• Text block:
Imagine skiing into a remote northern Ontario lake, right past a big sign that says “No Fishing: Provincial Fish Sanctuary.” You ski onward, knowing you have an official invitation in your pocket to do the province a big favor and catch lake trout out of this protected gem—all for the benefit of science. Does this sound like the ultimate fishing dream come true?
The Ontario Ministry of Natural Resources and Forestry’s (OMNRF) Science and Research Branch made this fantasy a reality for anglers over nine days in mid-March at Squeers Lake, in Ontario’s Thunder Bay District. This year, the “Squeers Lake Winter Fishery” was opened to the public for the first time since 2016, meaning that the trout inhabiting the deep, cold water hadn’t seen a hook, line or sinker in seven years.
The Squeers Lake Winter Fishery is an OMNRF-run program aimed at doing scientific research by providing anglers with excellent conditions for catching lake trout, so that the trout can then be sampled and studied by OMNRF technicians. You get to take your catch home with you (up to five lake trout per person). But first you hand your precious research subjects over to a team of prodigious fish processors who gut the trout for you after taking biological samples. The OMNRF gets its data and you get dinner—everybody wins.
The 2023 Squeers Lake Winter Fishery was well advertised. This public engagement really impressed me—an angler from Duluth. Never before had I come across any government actively recruiting anglers. Ontario rocks.
The Fishery was promoted in posts on the “Ontario Fish and Wildlife” page on Facebook starting on January 19, then again on January 24 and February 3. There were articles previewing the fishery in Thunder Bay media like the CBC news website, and there were posters promoting the event in many local outdoor retail shops.
I signed up in February. It took two minutes on Eventbrite. The listing said: “Whether you are an experienced angler or just want to try ice fishing, you are invited to participate. It’s a great opportunity for families or first-time anglers to enjoy a full day of ice fishing on a lake with plenty of fish.” I was in!
The day arrived. My Canadian friends drove us 100 km northwest of Thunder Bay, and we made the mile-and-a-half trek in to Squeers. My heart was beating with expectation and pride when I skied onto the ice and saw the tents (check station) set up by the OMNRF to greet anglers and provide final instructions on this public research endeavor. We each got our License to Collect Fish for Scientific Purposes (a memento to be cherished dearly), and went out fishing.
I spent the next eight hours happily jigging a Little Cleo spoon a couple feet off bottom. While the action wasn’t exactly dream-like, I did get three trout on the ice, which was triple the number I had caught winter-to-date.
According to Tony Trogrlic, an OMNRF technician, the main purpose of the winter fishery is to see how angling pressure affects the fish population of the lake.
“We control entrance to the lake, so we know exactly how many people are fishing,” says Trogrlic. “We know how many fish are removed. We have previous population estimates, and by measuring this year’s harvest, it gives us a really good metric on how angling affects a lake.”
The harvest data from the Winter Fishery allows biologists to estimate the lake trout population size. They can do so by using the number of lake trout tagged the previous fall, which was over 2,000 fish, and the number of those fish that are recaptured in the Winter Fishery. Sure enough, one of the four trout our party caught was tagged.

• Exercise details: According to the article on the Squeers Lake Winter Fishery, how many lake trout could each angler take home?

• Stored data:

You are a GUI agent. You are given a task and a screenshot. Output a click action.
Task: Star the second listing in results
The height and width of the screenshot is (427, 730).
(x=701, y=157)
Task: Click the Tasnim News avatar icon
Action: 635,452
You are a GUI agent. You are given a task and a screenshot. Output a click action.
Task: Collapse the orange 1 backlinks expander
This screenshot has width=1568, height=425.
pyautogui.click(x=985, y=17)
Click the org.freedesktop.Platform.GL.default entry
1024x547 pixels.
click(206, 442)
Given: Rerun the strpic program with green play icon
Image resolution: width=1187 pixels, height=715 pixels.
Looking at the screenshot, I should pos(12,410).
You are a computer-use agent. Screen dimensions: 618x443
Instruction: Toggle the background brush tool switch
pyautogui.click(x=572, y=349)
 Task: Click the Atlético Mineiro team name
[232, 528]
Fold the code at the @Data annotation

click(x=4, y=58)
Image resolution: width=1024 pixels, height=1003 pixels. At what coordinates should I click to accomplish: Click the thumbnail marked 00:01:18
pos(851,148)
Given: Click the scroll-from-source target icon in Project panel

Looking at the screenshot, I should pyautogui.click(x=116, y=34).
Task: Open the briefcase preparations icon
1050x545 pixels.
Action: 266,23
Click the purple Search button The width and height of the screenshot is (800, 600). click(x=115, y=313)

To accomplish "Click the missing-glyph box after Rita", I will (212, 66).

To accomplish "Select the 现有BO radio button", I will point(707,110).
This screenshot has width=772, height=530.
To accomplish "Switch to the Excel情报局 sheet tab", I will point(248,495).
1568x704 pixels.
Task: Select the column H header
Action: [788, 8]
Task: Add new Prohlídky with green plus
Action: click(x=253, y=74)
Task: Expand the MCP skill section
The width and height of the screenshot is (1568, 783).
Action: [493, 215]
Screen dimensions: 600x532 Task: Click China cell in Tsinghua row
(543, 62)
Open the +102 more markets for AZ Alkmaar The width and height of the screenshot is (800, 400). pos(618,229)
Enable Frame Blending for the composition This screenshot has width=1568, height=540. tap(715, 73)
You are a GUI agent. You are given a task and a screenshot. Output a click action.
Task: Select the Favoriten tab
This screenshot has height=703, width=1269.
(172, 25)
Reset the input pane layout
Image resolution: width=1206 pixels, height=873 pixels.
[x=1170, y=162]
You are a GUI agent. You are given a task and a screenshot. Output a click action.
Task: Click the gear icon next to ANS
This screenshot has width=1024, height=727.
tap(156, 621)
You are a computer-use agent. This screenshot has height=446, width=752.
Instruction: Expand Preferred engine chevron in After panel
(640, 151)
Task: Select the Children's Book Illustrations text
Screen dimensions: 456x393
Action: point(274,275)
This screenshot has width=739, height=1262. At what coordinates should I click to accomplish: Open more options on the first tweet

• Problem solution: Up to five lake trout per person.